§ SELECTED EXTRACT
.....

KEDA vs HPA: When to Use Which - Real Production Lessons
Published by Vladyslav Ratslav · Cloud Architect · January 2026
Also published on LinkedIn: Read on LinkedIn
Several years ago, after I had almost single‑handedly migrated Cloudbeds from a legacy stack - Ansible + BitBucket + AWX Tower + Jenkins - to a modern GitOps‑driven platform - GitHub + EKS + Kubernetes + ArgoCD + Argo Rollouts - I ran into a scaling problem I didn’t expect.
In the old EC2 world, I relied heavily on AWS ALB metrics, especially connection count, to autoscale NGINX‑based services. But once the first pilot microservice went to real testing on Kubernetes, I realized something important:
Kubernetes HPA cannot scale based on ALB connections or most external metrics.
And that limitation matters a lot when your workloads depend on real traffic behavior, not just CPU or memory.

.....

§ PROBLEMS
a) Copy the stretch of the article from "In the old EC2" through "CPU or memory.", swapping "ALB" for "NLB".
b) Name each tool the article lists as part of the legacy stack.
Work only from the article above.

§ PROVIDED DATA

.....

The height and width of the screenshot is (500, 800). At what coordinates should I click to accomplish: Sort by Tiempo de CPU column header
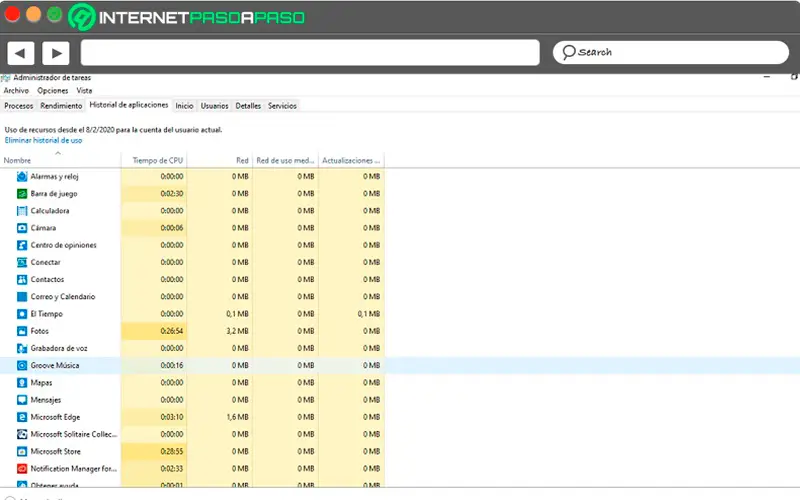point(158,160)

.....

§ ANSWERS TO THE EXERCISE
a)
In the old EC2 world, I relied heavily on AWS NLB metrics, especially connection count, to autoscale NGINX‑based services. But once the first pilot microservice went to real testing on Kubernetes, I realized something important:
Kubernetes HPA cannot scale based on NLB connections or most external metrics.
And that limitation matters a lot when your workloads depend on real traffic behavior, not just CPU or memory.

b) Ansible, BitBucket, AWX Tower, Jenkins